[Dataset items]
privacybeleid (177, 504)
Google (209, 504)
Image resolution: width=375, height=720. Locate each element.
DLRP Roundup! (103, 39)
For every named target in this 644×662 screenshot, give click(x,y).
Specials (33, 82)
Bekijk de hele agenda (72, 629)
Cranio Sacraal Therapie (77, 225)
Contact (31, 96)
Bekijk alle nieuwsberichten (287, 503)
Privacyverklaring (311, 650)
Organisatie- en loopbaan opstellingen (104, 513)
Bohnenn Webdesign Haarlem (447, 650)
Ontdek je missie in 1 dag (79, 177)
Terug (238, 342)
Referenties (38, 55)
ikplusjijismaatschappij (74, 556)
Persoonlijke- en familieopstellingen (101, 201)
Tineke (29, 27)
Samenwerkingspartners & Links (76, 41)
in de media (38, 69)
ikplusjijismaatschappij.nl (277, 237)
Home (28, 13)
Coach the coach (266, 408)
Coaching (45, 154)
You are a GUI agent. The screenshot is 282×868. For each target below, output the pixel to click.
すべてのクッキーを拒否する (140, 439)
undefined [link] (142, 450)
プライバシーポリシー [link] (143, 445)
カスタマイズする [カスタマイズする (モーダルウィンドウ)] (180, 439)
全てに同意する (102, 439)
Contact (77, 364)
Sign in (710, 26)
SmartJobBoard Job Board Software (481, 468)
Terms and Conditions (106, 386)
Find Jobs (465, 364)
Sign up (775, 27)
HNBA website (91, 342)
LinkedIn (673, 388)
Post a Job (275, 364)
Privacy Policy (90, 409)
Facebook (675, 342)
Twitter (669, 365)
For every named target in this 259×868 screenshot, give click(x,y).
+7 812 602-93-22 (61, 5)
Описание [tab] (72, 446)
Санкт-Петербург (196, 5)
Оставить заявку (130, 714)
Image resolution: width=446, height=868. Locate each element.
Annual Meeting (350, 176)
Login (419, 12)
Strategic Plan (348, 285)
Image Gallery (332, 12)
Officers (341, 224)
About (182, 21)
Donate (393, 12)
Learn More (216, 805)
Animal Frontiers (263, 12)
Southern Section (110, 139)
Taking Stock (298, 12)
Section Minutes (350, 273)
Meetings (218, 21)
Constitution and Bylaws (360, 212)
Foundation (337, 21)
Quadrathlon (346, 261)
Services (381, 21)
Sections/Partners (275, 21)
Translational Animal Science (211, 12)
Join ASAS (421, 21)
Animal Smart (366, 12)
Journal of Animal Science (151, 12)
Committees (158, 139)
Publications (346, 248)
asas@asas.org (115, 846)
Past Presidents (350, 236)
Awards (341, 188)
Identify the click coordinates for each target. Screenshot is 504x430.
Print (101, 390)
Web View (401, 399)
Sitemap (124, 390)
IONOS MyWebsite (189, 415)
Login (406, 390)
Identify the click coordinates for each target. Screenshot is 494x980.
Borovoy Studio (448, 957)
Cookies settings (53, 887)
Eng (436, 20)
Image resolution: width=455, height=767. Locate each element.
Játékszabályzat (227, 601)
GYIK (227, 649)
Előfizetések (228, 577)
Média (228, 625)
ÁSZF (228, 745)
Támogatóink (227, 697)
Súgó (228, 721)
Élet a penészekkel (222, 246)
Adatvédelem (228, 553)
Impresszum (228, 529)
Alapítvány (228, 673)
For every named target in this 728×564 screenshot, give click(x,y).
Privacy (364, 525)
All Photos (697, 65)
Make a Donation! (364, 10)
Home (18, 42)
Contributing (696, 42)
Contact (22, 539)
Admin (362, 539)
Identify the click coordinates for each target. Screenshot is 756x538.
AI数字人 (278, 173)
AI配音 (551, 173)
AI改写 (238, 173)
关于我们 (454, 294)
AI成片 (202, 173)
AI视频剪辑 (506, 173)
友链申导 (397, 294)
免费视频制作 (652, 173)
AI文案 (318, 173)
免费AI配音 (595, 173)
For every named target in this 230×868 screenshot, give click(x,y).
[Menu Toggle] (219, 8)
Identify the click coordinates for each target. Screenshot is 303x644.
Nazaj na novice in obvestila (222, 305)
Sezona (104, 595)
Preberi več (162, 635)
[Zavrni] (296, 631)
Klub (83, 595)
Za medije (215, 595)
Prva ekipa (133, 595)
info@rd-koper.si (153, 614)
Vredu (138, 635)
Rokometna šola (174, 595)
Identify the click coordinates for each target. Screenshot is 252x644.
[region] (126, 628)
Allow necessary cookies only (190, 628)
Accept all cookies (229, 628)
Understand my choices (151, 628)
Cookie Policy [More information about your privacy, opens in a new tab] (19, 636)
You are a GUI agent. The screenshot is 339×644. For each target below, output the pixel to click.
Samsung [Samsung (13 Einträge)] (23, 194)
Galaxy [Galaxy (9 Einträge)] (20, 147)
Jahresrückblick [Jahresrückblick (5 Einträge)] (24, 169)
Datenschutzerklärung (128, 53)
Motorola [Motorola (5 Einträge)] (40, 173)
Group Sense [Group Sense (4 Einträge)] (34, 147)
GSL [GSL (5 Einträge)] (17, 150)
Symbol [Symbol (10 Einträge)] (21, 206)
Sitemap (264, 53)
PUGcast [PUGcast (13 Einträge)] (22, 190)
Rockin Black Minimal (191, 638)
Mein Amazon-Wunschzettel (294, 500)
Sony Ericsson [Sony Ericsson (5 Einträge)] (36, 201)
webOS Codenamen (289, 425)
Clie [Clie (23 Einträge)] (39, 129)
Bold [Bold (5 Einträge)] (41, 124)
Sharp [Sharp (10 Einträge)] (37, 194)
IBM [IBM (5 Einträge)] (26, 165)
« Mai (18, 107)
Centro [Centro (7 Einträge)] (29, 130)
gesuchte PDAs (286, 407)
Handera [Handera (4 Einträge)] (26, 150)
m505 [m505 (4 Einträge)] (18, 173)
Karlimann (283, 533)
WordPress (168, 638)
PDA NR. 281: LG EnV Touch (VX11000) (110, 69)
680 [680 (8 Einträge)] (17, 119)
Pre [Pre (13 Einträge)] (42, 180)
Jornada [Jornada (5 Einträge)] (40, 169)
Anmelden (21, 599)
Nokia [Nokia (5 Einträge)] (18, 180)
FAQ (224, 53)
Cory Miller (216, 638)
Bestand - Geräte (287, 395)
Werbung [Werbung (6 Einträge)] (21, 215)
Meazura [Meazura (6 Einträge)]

» **GIVEN EXERCISE**
Reproduce all of the items above, swapping each occurrence of "Einträge" for "Beiträge" and leaving everything else unchanged.

» **COMPLETED EXERCISE**
privacybeleid (177, 504)
Google (209, 504)
Image resolution: width=375, height=720. Locate each element.
DLRP Roundup! (103, 39)
For every named target in this 644×662 screenshot, give click(x,y).
Specials (33, 82)
Bekijk de hele agenda (72, 629)
Cranio Sacraal Therapie (77, 225)
Contact (31, 96)
Bekijk alle nieuwsberichten (287, 503)
Privacyverklaring (311, 650)
Organisatie- en loopbaan opstellingen (104, 513)
Bohnenn Webdesign Haarlem (447, 650)
Ontdek je missie in 1 dag (79, 177)
Terug (238, 342)
Referenties (38, 55)
ikplusjijismaatschappij (74, 556)
Persoonlijke- en familieopstellingen (101, 201)
Tineke (29, 27)
Samenwerkingspartners & Links (76, 41)
in de media (38, 69)
ikplusjijismaatschappij.nl (277, 237)
Home (28, 13)
Coach the coach (266, 408)
Coaching (45, 154)
You are a GUI agent. The screenshot is 282×868. For each target below, output the pixel to click.
すべてのクッキーを拒否する (140, 439)
undefined [link] (142, 450)
プライバシーポリシー [link] (143, 445)
カスタマイズする [カスタマイズする (モーダルウィンドウ)] (180, 439)
全てに同意する (102, 439)
Contact (77, 364)
Sign in (710, 26)
SmartJobBoard Job Board Software (481, 468)
Terms and Conditions (106, 386)
Find Jobs (465, 364)
Sign up (775, 27)
HNBA website (91, 342)
LinkedIn (673, 388)
Post a Job (275, 364)
Privacy Policy (90, 409)
Facebook (675, 342)
Twitter (669, 365)
For every named target in this 259×868 screenshot, give click(x,y).
+7 812 602-93-22 (61, 5)
Описание [tab] (72, 446)
Санкт-Петербург (196, 5)
Оставить заявку (130, 714)
Image resolution: width=446, height=868. Locate each element.
Annual Meeting (350, 176)
Login (419, 12)
Strategic Plan (348, 285)
Image Gallery (332, 12)
Officers (341, 224)
About (182, 21)
Donate (393, 12)
Learn More (216, 805)
Animal Frontiers (263, 12)
Southern Section (110, 139)
Taking Stock (298, 12)
Section Minutes (350, 273)
Meetings (218, 21)
Constitution and Bylaws (360, 212)
Foundation (337, 21)
Quadrathlon (346, 261)
Services (381, 21)
Sections/Partners (275, 21)
Translational Animal Science (211, 12)
Join ASAS (421, 21)
Animal Smart (366, 12)
Journal of Animal Science (151, 12)
Committees (158, 139)
Publications (346, 248)
asas@asas.org (115, 846)
Past Presidents (350, 236)
Awards (341, 188)
Identify the click coordinates for each target. Screenshot is 504x430.
Print (101, 390)
Web View (401, 399)
Sitemap (124, 390)
IONOS MyWebsite (189, 415)
Login (406, 390)
Identify the click coordinates for each target. Screenshot is 494x980.
Borovoy Studio (448, 957)
Cookies settings (53, 887)
Eng (436, 20)
Image resolution: width=455, height=767. Locate each element.
Játékszabályzat (227, 601)
GYIK (227, 649)
Előfizetések (228, 577)
Média (228, 625)
ÁSZF (228, 745)
Támogatóink (227, 697)
Súgó (228, 721)
Élet a penészekkel (222, 246)
Adatvédelem (228, 553)
Impresszum (228, 529)
Alapítvány (228, 673)
For every named target in this 728×564 screenshot, give click(x,y).
Privacy (364, 525)
All Photos (697, 65)
Make a Donation! (364, 10)
Home (18, 42)
Contributing (696, 42)
Contact (22, 539)
Admin (362, 539)
Identify the click coordinates for each target. Screenshot is 756x538.
AI数字人 (278, 173)
AI配音 (551, 173)
AI改写 (238, 173)
关于我们 (454, 294)
AI成片 (202, 173)
AI视频剪辑 (506, 173)
友链申导 (397, 294)
免费视频制作 (652, 173)
AI文案 (318, 173)
免费AI配音 (595, 173)
For every named target in this 230×868 screenshot, give click(x,y).
[Menu Toggle] (219, 8)
Identify the click coordinates for each target. Screenshot is 303x644.
Nazaj na novice in obvestila (222, 305)
Sezona (104, 595)
Preberi več (162, 635)
[Zavrni] (296, 631)
Klub (83, 595)
Za medije (215, 595)
Prva ekipa (133, 595)
info@rd-koper.si (153, 614)
Vredu (138, 635)
Rokometna šola (174, 595)
Identify the click coordinates for each target. Screenshot is 252x644.
[region] (126, 628)
Allow necessary cookies only (190, 628)
Accept all cookies (229, 628)
Understand my choices (151, 628)
Cookie Policy [More information about your privacy, opens in a new tab] (19, 636)
You are a GUI agent. The screenshot is 339×644. For each target below, output the pixel to click.
Samsung [Samsung (13 Beiträge)] (23, 194)
Galaxy [Galaxy (9 Beiträge)] (20, 147)
Jahresrückblick [Jahresrückblick (5 Beiträge)] (24, 169)
Datenschutzerklärung (128, 53)
Motorola [Motorola (5 Beiträge)] (40, 173)
Group Sense [Group Sense (4 Beiträge)] (34, 147)
GSL [GSL (5 Beiträge)] (17, 150)
Symbol [Symbol (10 Beiträge)] (21, 206)
Sitemap (264, 53)
PUGcast [PUGcast (13 Beiträge)] (22, 190)
Rockin Black Minimal (191, 638)
Mein Amazon-Wunschzettel (294, 500)
Sony Ericsson [Sony Ericsson (5 Beiträge)] (36, 201)
webOS Codenamen (289, 425)
Clie [Clie (23 Beiträge)] (39, 129)
Bold [Bold (5 Beiträge)] (41, 124)
Sharp [Sharp (10 Beiträge)] (37, 194)
IBM [IBM (5 Beiträge)] (26, 165)
« Mai (18, 107)
Centro [Centro (7 Beiträge)] (29, 130)
gesuchte PDAs (286, 407)
Handera [Handera (4 Beiträge)] (26, 150)
m505 [m505 (4 Beiträge)] (18, 173)
Karlimann (283, 533)
WordPress (168, 638)
PDA NR. 281: LG EnV Touch (VX11000) (110, 69)
680 [680 (8 Beiträge)] (17, 119)
Pre [Pre (13 Beiträge)] (42, 180)
Jornada [Jornada (5 Beiträge)] (40, 169)
Anmelden (21, 599)
Nokia [Nokia (5 Beiträge)] (18, 180)
FAQ (224, 53)
Cory Miller (216, 638)
Bestand - Geräte (287, 395)
Werbung [Werbung (6 Beiträge)] (21, 215)
Meazura [Meazura (6 Beiträge)]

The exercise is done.